The structure of the commons XMLSchema model is quite straightforward. It has a strict specification bound hierarchy of classes that represents each and every schema component. It is not based on an interface-implementation model which allows extensions and different implementations. However, the schema specification is quite stable and complete, hence a change is unlikelyl, which makes the commons XmlSchema sufficient for almost all needs of schema handling.

Reading a Schema

The reader for the XML Schema model is called the SchemaCollection (org.apache.ws.commons.schema.XmlSchemaCollection). It has a static read method that returns a XmlSchema object which represents the whole schema. The XmlSchema instance returned can be used to access types and elements of the relevant schema by their qualified name.

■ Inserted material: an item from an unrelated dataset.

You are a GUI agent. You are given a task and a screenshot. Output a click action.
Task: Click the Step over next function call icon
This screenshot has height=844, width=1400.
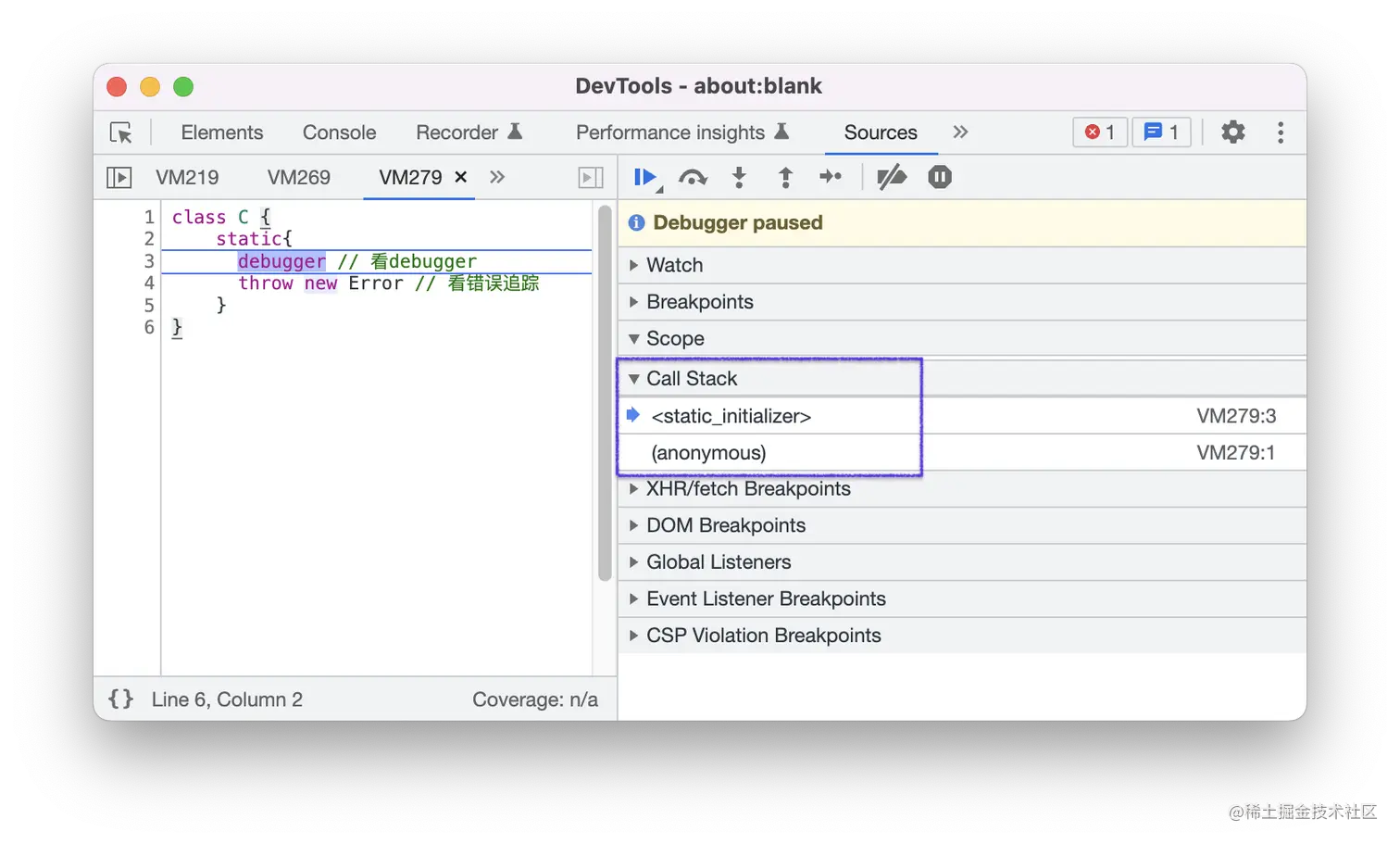click(x=693, y=177)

The read method has a parameter to pass in a validating event handler. The validating event handler can be used to pass in the custom validating procedures. However, this particular handler has no effect on the reading of the schema yet, and it is not a feature in this release of Commons XML Schema. The following code fragment shows how a file can be read through the SchemaCollection.

 
InputStream is = new FileInputStream(fileName);
XmlSchemaCollection schemaCol = new XmlSchemaCollection();
XmlSchema schema = schemaCol.read(new StreamSource(is), null);

Note that null is passed for the validating handler since it has no effect yet.

Navigating the Schema Model

Navigation of the model once the XmlSchema model is obtained is also quite straight forward. All top level elements and types are available through the schema object as either org.apache.ws.commons.schema.XmlSchemaObjectTable instances or can be accessed directly if it can have a QName reference. For example, if the qualified name of an element is known, then getElementByName method can be used to extract the XmlSchemaElement object directly from the schema object. The following code sample shows how such direct methods can be used to extract schema objects

   XmlSchemaType schemaType = schema.getTypeByQName(TYPE_QNAME);
   XmlSchemaElement elem = schema.getElementByQName(ELEMENT_QNAME);

Note that the TYPE_QNAME and ELEMENT_QNAME represents QName objects.

Printing the Schema Model

Printing of the model once the XmlSchema model has been modified or constructed in-memory, is also quite straightforward. Schema object has a write method that can use an output stream.

The following code fragment shows how to write the schema into the System output stream.

schema.write(System.out);

Conclusion

Commons XmlSchema is quite a versatile piece of code that can be used to manipulate and generate XML Schemas. It has minimum dependencies and can be used inside another project with ease.